For the second time in a row, the Reserve Bank of India (RBI) decided not to change its policy repo rate at the quarterly meeting of the monetary policy committee (MPC).
The respite has come after a cumulative hike of 2.50 percentage points by the central bank in the last one year. This had led to a welcome jump in bank fixed deposit rates but also an unwelcome increase in home and personal loan rates.
So, with the repo rate remaining unchanged at 6.5 percent, what does it mean for the borrowers?
Impact of rate hike pause on your loans
The good news is that for now, loan rates can be expected to remain stable. No doubt, these are already at elevated levels. Many borrowers saw their floating rate home loans go up from 6.5 percent to 9.5 percent in just a year. Such a sharp uptick led to a significant increase in loan EMIs or equated monthly instalments as well as an increase in the interest burden and tenures.
Those who could afford to do so opted to increase their EMIs to offset the rate hike. But those who couldn’t had no option but to agree to increase the repayment periods. In fact, there are stories being shared on social media where loan tenure for many increased from 20 years to 30-plus years due to increase in loan rates (with constant EMI). In several cases, this means the repayment period extends into the retirement years.
Had there been a rate hike in say, the April-June RBI MPC meets, it would have pushed home loan rates even further and close to 10 percent for many.
In sum, this decision to not raise the policy rate will bring some much-needed relief to borrowers by not pushing up their EMIs or interest for now.
Also read | Bajaj Housing Finance extends home loan tenor to 40 years: Should you opt for a home loan with longer tenor?
Link between repo rate and loan EMIs
The repo rate is not the only factor on which your loan rates are based. But it is still an important factor. The RBI uses the repo rate as a tool to control inflation.
But when it comes to the borrowers, a majority of the home loans nowadays have floating rates linked to but not limited to external benchmarks like the repo rate. Hence, any increase in the repo rate (as had been happening in the last one year) leads to an automatic increase in the loan rates as well as monthly EMIs.
While the ongoing rate hike cycle has brought (financial) agony for borrowers, let’s not forget that when the RBI starts reducing the repo rate in the near future (as always happens once the rates have peaked and inflation is reined in), loan rates will again start falling and it will benefit borrowers who opted for the floating rate option.
Clearly, the pain of an increased interest burden isn’t permanent. It is costing you money due to higher interest but rates will come down eventually.
Related Reading – Is it time to prepay your home loan?
Will repo rates and loan rates fall soon?
That’s the million-dollar question, isn’t it?
While the RBI’s decision to keep the repo rate unchanged comes as a welcome respite, it doesn’t guarantee that there will be no rate hikes in the future.

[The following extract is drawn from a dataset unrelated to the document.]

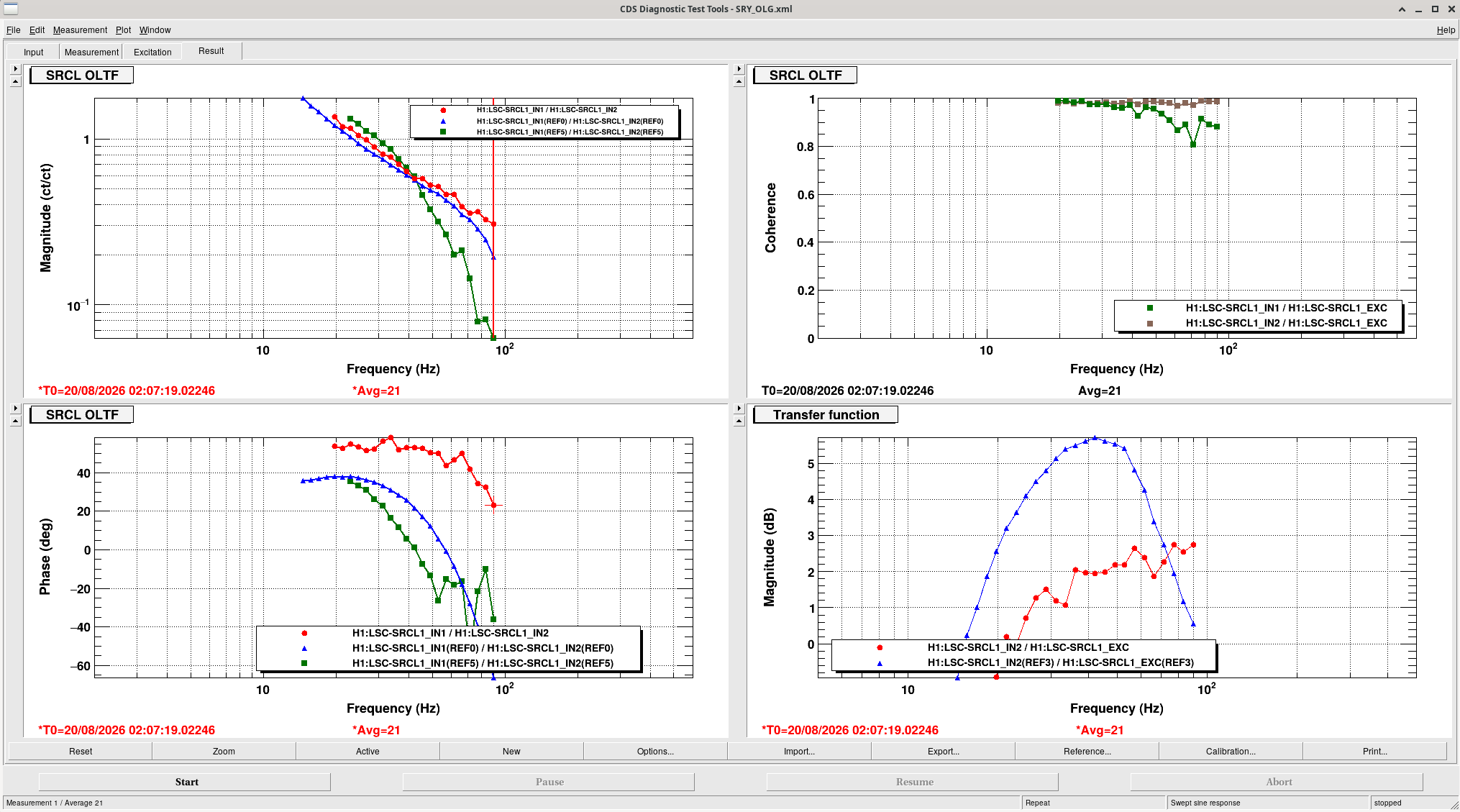1460x812 pixels.
Task: Expand options arrow beside top-left SRCL OLTF plot
Action: coord(15,69)
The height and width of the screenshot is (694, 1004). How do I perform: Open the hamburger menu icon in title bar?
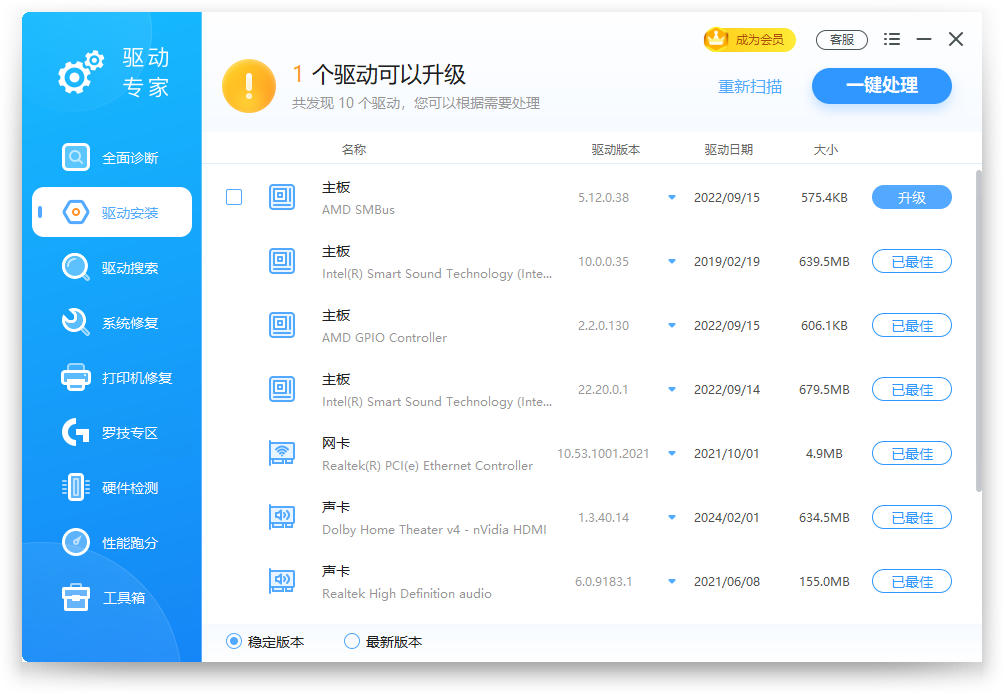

In April RBI governor Shaktikanta Das clarified that the apex bank’s decision to maintain repo rates at 6.50 percent was “a pause and not a pivot”. Now in June, with the RBI again maintaining status quo, Das said, “Whatever I said in the last meeting that it is not a pivot, I reiterate that,” meaning basically that if the situation warrants it, the RBI will not hesitate in hiking rates again.
But probabilistically speaking and assuming there are no fresh unexpected inflation triggers, a series of rate hike pause decisions might be a good sign. And once the inflationary pressures in the economy ease, the RBI will be in a comfortable position to begin cutting rates again. When this happens, the rate cuts will be passed on to borrowers (though slower than rate hike passes) and lead to a reduction in loan EMIs and interest burden.
That begs the question: How soon can we expect a rate cut?
We don’t know, to be honest. No one does. But the RBI’s decision will depend on incoming data. And the latest CPI data that came yesterday at 4.25% which was below previous months 4.70% offers some hope.
So, for borrowers, given that rates will come down in the near future, it is better to stick with floating-interest-rate loans for now, even if you rare getting offers for fixed-rate loans at slight discounts compared to floating-rate loans.